* [WHAT YOU ARE ASKED TO DO] Among the records that follow, find the line with "Task: Open the Haber Report profile avatar" and the line with "Task: Go back to Purchase options breadcrumb". Set down those lines and all lines between them exactly, without adding anything.
(DATA EXTRACTS Opens)
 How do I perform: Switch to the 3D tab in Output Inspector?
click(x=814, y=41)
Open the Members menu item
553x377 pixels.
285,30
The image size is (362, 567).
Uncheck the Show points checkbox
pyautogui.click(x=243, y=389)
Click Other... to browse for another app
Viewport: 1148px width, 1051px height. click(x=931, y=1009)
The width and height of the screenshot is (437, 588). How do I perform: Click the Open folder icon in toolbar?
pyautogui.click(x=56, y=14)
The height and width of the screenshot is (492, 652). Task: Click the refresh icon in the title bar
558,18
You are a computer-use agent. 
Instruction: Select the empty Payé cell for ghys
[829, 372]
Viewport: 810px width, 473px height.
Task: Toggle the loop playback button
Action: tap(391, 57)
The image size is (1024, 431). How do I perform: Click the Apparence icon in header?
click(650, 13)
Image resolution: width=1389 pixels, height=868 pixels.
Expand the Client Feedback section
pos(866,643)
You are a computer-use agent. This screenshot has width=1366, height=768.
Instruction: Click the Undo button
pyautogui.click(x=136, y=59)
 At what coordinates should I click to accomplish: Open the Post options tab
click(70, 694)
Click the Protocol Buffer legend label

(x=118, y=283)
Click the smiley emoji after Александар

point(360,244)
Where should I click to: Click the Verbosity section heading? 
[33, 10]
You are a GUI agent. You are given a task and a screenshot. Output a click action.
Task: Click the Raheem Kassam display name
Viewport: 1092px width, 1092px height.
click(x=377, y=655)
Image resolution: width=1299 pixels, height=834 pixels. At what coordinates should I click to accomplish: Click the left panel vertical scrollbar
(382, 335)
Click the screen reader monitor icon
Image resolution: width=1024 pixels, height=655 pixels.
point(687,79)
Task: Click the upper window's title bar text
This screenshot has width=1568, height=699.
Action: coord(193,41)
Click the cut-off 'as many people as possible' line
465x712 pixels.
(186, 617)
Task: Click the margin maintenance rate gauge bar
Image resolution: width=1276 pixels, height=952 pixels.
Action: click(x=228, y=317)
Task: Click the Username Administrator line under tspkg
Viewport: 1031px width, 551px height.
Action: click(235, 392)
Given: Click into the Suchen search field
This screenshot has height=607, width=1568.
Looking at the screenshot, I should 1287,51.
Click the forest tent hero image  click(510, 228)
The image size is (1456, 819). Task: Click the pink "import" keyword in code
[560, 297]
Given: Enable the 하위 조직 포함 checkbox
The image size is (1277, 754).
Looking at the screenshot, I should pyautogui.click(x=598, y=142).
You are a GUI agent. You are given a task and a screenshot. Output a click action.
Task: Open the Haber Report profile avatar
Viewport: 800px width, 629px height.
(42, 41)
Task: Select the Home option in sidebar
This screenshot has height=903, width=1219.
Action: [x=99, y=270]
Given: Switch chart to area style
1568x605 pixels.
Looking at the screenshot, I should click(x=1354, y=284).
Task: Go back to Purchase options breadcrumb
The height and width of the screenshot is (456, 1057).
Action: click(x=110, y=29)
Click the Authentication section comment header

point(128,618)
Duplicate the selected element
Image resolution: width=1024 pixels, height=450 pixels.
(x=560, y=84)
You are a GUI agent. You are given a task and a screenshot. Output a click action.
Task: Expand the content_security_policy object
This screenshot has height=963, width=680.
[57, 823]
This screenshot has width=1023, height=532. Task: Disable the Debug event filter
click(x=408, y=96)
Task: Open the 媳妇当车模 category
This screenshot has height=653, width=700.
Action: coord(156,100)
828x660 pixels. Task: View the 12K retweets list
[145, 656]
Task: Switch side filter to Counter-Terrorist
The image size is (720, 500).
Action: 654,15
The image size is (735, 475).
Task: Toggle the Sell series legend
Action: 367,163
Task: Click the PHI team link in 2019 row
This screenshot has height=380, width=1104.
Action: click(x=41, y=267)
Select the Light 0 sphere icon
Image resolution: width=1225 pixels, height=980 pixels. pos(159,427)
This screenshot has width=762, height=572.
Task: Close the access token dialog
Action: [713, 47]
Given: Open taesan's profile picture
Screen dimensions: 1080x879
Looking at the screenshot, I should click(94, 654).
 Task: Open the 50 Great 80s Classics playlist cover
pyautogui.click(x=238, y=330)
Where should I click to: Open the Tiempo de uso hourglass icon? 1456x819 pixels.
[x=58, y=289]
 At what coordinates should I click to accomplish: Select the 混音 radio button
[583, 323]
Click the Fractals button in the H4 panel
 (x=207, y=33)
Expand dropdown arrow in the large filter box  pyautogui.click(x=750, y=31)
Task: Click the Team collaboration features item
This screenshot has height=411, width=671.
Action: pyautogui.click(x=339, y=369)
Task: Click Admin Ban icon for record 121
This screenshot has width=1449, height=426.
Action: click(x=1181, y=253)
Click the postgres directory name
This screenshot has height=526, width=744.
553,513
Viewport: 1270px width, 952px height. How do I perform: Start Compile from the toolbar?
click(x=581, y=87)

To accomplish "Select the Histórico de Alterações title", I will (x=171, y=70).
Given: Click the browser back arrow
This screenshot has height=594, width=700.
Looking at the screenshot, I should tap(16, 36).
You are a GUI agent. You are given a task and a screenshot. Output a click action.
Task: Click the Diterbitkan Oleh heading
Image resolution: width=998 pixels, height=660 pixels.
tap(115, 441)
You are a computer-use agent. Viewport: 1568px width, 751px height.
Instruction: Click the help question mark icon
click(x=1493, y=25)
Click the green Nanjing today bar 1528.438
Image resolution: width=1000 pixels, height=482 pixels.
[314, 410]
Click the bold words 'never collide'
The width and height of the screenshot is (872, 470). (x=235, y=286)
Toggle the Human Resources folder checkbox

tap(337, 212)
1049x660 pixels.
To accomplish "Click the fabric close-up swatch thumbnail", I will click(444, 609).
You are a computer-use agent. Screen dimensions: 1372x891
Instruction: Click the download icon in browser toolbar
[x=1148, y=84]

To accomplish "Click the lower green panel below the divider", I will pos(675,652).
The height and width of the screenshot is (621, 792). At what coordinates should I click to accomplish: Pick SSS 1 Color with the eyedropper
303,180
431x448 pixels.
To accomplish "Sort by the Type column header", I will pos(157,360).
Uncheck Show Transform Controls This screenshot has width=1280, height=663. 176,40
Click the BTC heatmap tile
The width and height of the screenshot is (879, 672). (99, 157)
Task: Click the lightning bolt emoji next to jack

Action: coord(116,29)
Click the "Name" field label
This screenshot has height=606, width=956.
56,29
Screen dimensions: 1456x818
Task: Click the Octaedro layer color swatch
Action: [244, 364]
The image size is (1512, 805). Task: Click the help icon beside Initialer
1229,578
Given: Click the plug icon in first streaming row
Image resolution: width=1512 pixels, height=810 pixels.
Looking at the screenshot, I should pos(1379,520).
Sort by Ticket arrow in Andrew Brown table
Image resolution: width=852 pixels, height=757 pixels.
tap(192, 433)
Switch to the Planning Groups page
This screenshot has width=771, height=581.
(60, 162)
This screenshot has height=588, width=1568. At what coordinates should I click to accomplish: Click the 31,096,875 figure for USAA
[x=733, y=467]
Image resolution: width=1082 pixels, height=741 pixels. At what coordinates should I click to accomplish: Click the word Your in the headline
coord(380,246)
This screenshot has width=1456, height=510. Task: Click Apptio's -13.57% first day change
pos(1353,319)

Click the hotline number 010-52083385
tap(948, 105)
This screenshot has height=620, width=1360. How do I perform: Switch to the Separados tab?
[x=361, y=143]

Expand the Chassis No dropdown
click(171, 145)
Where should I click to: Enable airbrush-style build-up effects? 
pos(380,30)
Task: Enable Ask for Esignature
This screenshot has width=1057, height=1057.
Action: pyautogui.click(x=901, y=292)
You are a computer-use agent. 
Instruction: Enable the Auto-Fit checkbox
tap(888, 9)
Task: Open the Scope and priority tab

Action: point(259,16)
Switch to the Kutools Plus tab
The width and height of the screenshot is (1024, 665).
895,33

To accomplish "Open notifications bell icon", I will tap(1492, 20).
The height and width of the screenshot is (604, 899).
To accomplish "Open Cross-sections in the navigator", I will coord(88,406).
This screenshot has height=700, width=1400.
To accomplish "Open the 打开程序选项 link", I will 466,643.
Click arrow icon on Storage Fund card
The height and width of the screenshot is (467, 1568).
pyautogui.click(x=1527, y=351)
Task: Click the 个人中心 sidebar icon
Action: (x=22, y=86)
(DATA EXTRACTS Closes)
* [RESPONSE]
Task: Open the Haber Report profile avatar
Viewport: 800px width, 629px height.
(42, 41)
Task: Select the Home option in sidebar
This screenshot has height=903, width=1219.
Action: [x=99, y=270]
Given: Switch chart to area style
1568x605 pixels.
Looking at the screenshot, I should click(x=1354, y=284).
Task: Go back to Purchase options breadcrumb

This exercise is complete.